In some of these embodiments, the catalyst is dibutyltin dilaurate.

Under the action of a catalyst, isocyanate in an isocyanate compound reacts with hydroxyl in a macromolecular diol compound and a micromolecular diol compound containing acidic groups to generate a compound containing a urethane bond, and further reacts with a chain extender to generate a high-molecular-weight polyurethane prepolymer.

In some of these embodiments, the polyisocyanate compound is selected from at least one of cycloaliphatic diisocyanates or aliphatic diisocyanates.

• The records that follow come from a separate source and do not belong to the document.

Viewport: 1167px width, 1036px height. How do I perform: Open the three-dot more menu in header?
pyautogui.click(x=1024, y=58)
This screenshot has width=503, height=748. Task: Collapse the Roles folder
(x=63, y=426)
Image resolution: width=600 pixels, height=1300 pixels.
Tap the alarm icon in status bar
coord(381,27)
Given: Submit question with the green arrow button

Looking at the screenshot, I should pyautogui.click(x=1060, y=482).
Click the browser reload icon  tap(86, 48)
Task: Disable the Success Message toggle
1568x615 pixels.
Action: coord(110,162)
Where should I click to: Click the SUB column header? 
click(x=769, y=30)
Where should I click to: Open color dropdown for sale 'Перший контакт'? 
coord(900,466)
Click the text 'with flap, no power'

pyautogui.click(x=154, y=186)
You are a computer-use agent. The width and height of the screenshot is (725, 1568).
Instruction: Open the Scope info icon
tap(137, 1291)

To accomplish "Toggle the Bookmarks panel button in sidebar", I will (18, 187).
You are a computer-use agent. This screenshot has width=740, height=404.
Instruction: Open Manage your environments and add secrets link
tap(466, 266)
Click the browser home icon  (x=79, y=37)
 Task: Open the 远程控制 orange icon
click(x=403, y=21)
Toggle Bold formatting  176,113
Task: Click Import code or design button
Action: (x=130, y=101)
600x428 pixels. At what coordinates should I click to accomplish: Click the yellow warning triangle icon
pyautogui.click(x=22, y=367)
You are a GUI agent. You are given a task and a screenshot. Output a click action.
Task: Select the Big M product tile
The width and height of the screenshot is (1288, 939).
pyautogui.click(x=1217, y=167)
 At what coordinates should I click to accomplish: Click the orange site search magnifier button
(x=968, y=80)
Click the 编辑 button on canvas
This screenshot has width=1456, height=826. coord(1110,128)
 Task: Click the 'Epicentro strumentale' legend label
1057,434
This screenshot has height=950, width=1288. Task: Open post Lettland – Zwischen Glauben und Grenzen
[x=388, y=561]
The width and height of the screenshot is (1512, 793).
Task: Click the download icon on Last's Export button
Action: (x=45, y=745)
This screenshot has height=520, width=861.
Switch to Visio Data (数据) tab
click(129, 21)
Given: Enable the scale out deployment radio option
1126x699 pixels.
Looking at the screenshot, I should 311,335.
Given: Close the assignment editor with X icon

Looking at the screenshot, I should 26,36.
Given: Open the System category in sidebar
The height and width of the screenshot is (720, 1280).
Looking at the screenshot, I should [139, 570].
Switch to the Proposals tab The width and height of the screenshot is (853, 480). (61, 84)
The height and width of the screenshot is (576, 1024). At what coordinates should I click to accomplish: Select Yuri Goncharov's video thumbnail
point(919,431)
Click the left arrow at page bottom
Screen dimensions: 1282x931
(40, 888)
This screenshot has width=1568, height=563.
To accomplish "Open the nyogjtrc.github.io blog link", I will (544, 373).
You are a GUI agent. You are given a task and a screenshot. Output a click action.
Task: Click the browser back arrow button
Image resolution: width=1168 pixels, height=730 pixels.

Among them, alicyclic diisocyanate or aliphatic diisocyanate has good yellowing resistance, and thus a coating which is not easily yellowed can be obtained.

The polyisocyanate compound is exemplified herein, but not limited to, the following ranges.

The polyisocyanate compound may be: isophorone diisocyanate, xylylene diisocyanate, hydrogenated diphenylmethane diisocyanate, dicyclohexylmethane diisocyanate, hexamethylene diisocyanate, lysine diisocyanate, dodecamethylene diisocyanate, 4-dicyclohexylmethane diisocyanate, cyclohexylene diisocyanate, methylcyclohexylene diisocyanate, and the like. These polyisocyanate compounds may be used alone or in combination of two or more.

In some of these embodiments, the macrodiol compound is selected from aliphatic polyester diols having a number average molecular weight of 500 to 4000. Further, the macromolecular diol compound is at least one selected from aliphatic polycarbonate diol with the number average molecular weight of 1000-3000 and polycaprolactone diol.

The aliphatic polycarbonate diol and polycaprolactone diol with the number average molecular weight of 1000-3000 can improve the molecular weight of the polyurethane resin and simultaneously keep the polyurethane resin with excellent tensile property and water resistance.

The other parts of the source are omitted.